─── Supplied data

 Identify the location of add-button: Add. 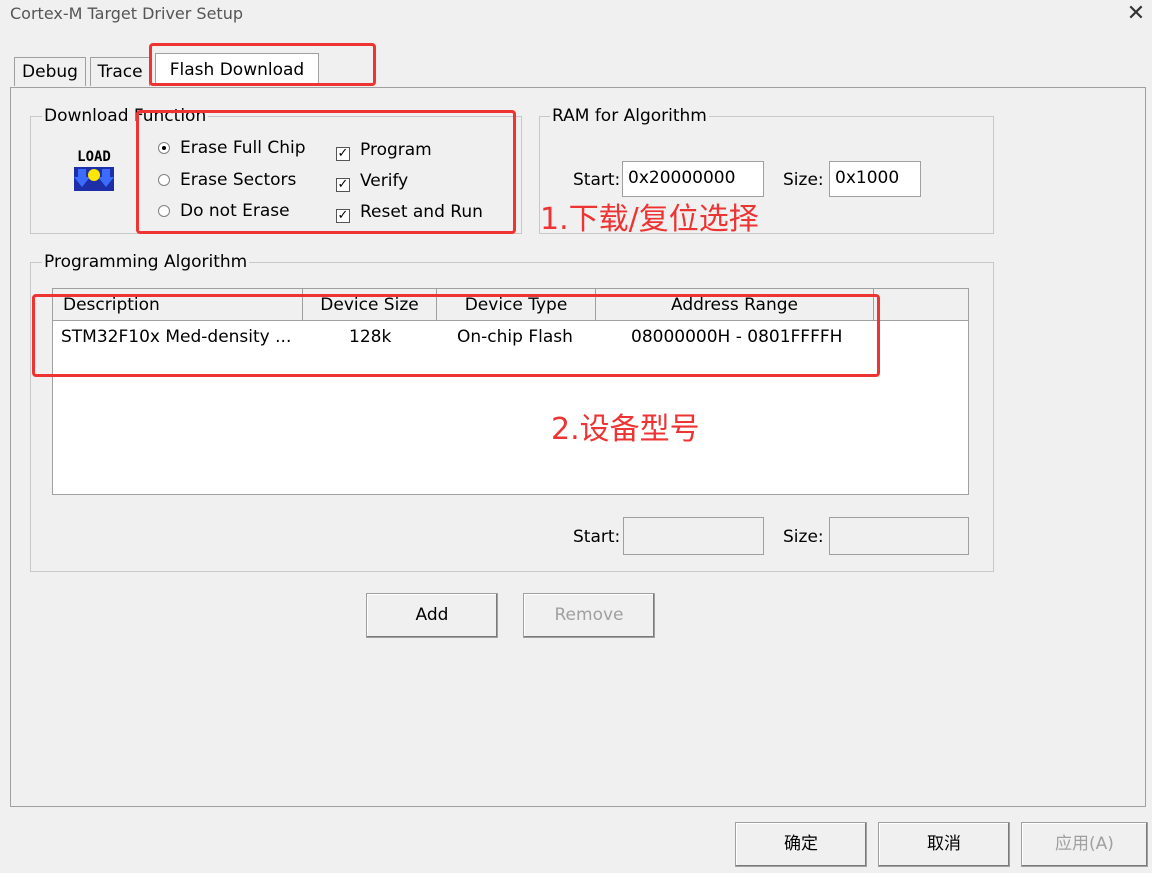
(432, 616).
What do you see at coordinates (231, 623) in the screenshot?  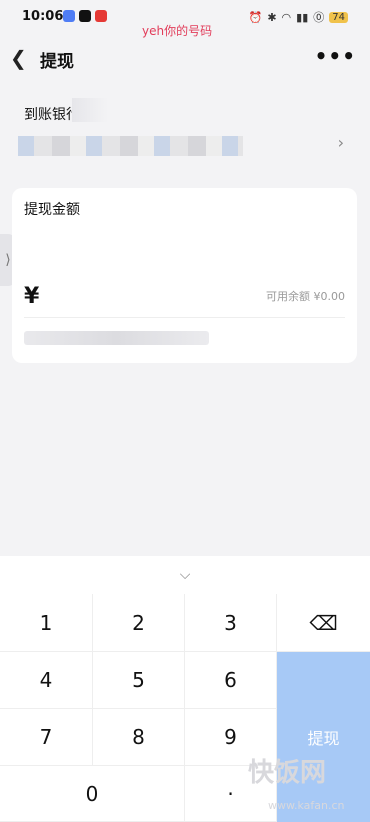 I see `key-3: 3` at bounding box center [231, 623].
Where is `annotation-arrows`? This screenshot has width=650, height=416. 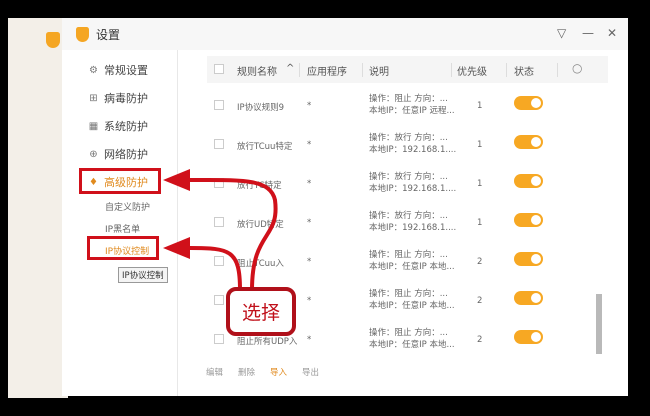
annotation-arrows is located at coordinates (220, 230).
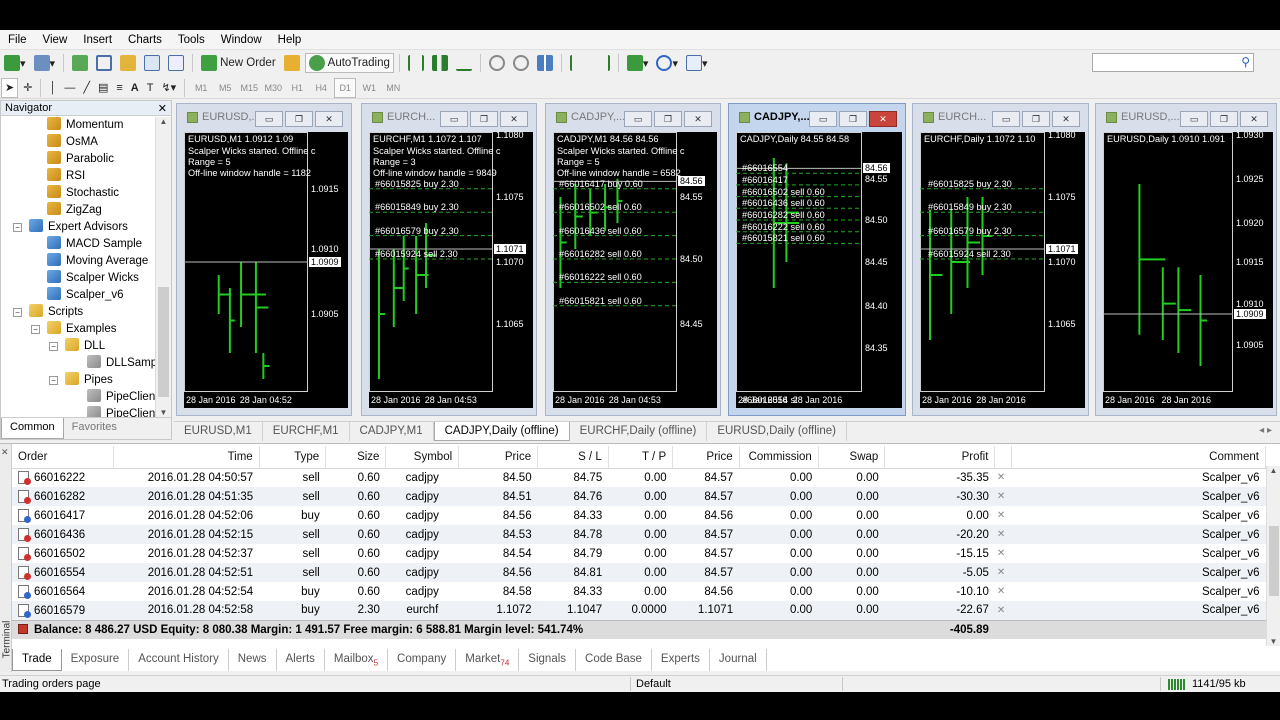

──────

## Problem:
Copy the records from the line containing "has width=650, height=416." through the end of the records, inclusive, switching "screenshot" to "image" and leaving all else unchanged. Omit the pictures from your answer.

## Solved exercise:
Where is `annotation-arrows`? This image has width=650, height=416. 
annotation-arrows is located at coordinates (220, 230).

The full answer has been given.